Published in Daily Hampshire Gazette
There are plenty of causes right here on terra firma to want to look away from our troubled earth; but last week’s launching of the Kepler spacecraft gives us another reason to search the stars with questioning eyes.
The on-going mission of the Kepler is to look not for signs of intelligent life, but size. The Kepler will search the celestial firmament for tiny but measurable shadows passing across distant stars which will indicate a planet that is of the right size and distance from its sun to create and sustain intelligent life. That is, not some ancient microbe buried on a dead planet like Mars; but a blue dot with the oceans and atmosphere to nourish life to the point of opposable thumbs and abstract thought.
Such a find, as was noted leading up to the launch of the Kepler, could help to answer the question “Are we alone in the Universe?” But is that really the right question? It seems absurd on its face to suggest that in all the billions of galaxies swirling about the cosmos, only this one would produce poets and prophets. (To say nothing of dictators and derivates.)
But science and science fiction have become so entwined (or confused) in the popular imagination, that we automatically assume that not being alone in the universe means some kind of cosmic block party is inevitable.

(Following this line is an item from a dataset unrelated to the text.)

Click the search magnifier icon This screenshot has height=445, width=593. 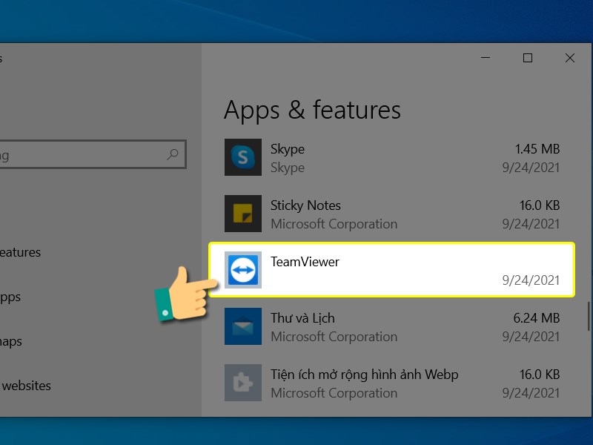(172, 154)
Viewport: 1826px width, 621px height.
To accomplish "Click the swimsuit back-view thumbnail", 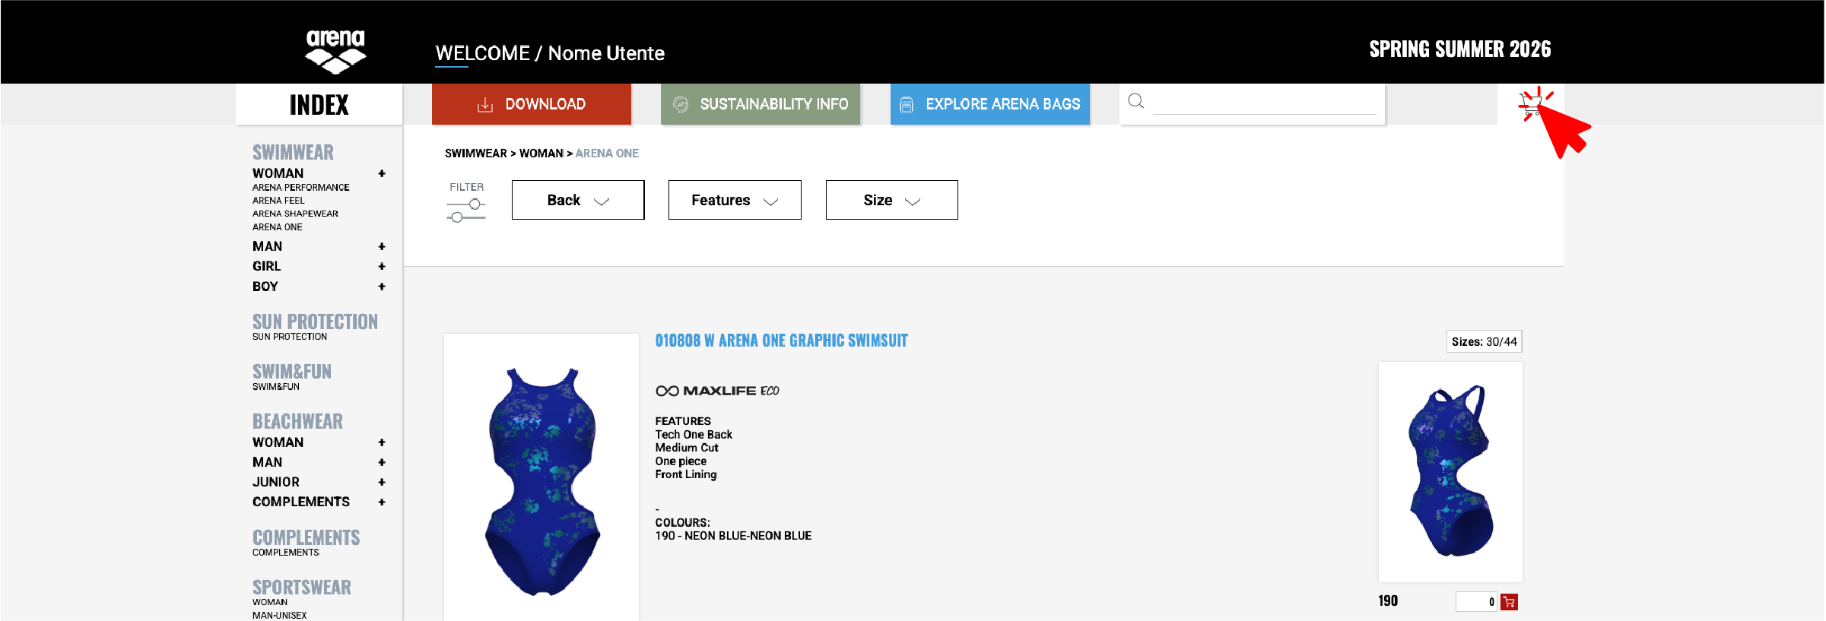I will pos(1450,471).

That some far blown voyager must some day touch down here as surely as Columbus did the New World (only hopefully a kinder and less greedy one.)
But is that so? The Star Trekization of our imagination leads far too many to assume that our own galaxy is chock full of Vulcans, Klingons and all manner of humanoids just itching to set up a Federation of Planets. And thus the self-serving delusion that “UFO” stands for “Spaceship Piloted By Intelligent Beings.”
There oftentimes seems little regard for the science behind the science fiction. Space travel is both made possible and constrained by the rigors of the Einsteinian universe: space, time, light and gravity. And in that non-fiction world there is an absolute speed, and it is the speed of light.
Yet our own galaxy is some 100,000 light years across, and other galaxies where reasonably there is life are millions and millions of light years away. Even if some civilization could travel at light speed it would still take tens of thousands of years to get anywhere in just the Milky Way. Indeed, the Kepler is looking for Earth-like blue-dots in the constellation Lyra which is itself merely 32,000 light years away. What do the UFO hunters and Trekkies believe? That we or another life form will launch spaceships on voyages lasting dozens of millennia? The quaint notion that exploring the universe would be done in man-made spaceships was invented before we had any idea how unfathomably vast creation is.
And so perhaps the right question is not “Are we alone in the universe?” But “So what if we aren’t?” Because the insurmountable barrier to E.T. visiting is that the cosmos is so measureless, traveling even at the speed of light is going nowhere fast.
“But, ah….” cry the Trekkies, “we’ll just find a worm hole and pop out the other side of the universe!”
And that is precisely where the ruse of fiction takes over. Where the imagination does what we cannot: conflate the Einsteinian world of an absolute speed, with the theories of quantum mechanics in the sub-atomic world. It is the quantum theory which suggests the theoretical possibility of worm holes – some celestial tunnel though which we can pass to the far side of this universe, or all possible universes.
But quantum scientists themselves point out that such a theoretical phenomenon does not have to come super-sized as some whacking, great hole conveniently large enough to accommodate a starship.
It is just as possible, they theorize, for a worm hole to be small enough to exist in quantum foam, the smallest of all impossibly small sub-atomic particles. So while a worm hole theoretically awaits us in un-chartered space, it is as likely to exist in the newspaper you are holding, or inside a molecule in the human body.
Thus the very science on which the fiction is based, theorizes we are as likely to discover a worm hole in our own inner space as outer space!
Personally I think the answers to the macrocosm are found in the microcosm, and so we shall one day learn that galaxies are like wombs: most often they birth one life at a time. As such, our nearest neighbor is likely a galaxy away, and thus unreachable in a man-made spaceship through outer space.
And this is why so many shy from the melancholy of accepting that some alien intelligence will not come and rescue us from our ignorance, our self-destructive, environmental ponzi schemes: they are just too far away. No matter what the Kepler finds out there, we are left with the sobering knowledge that even if we are not alone in the universe; our future, our fate is entirely in our earthling hands.
I would offer one strange possibility: what if our purpose on this planet is to survive a thousand millennia so that we can evolve to the point where we might one day ramble across the universe not in a spaceship through outer space, but by accessing the inner worm hole in inner space?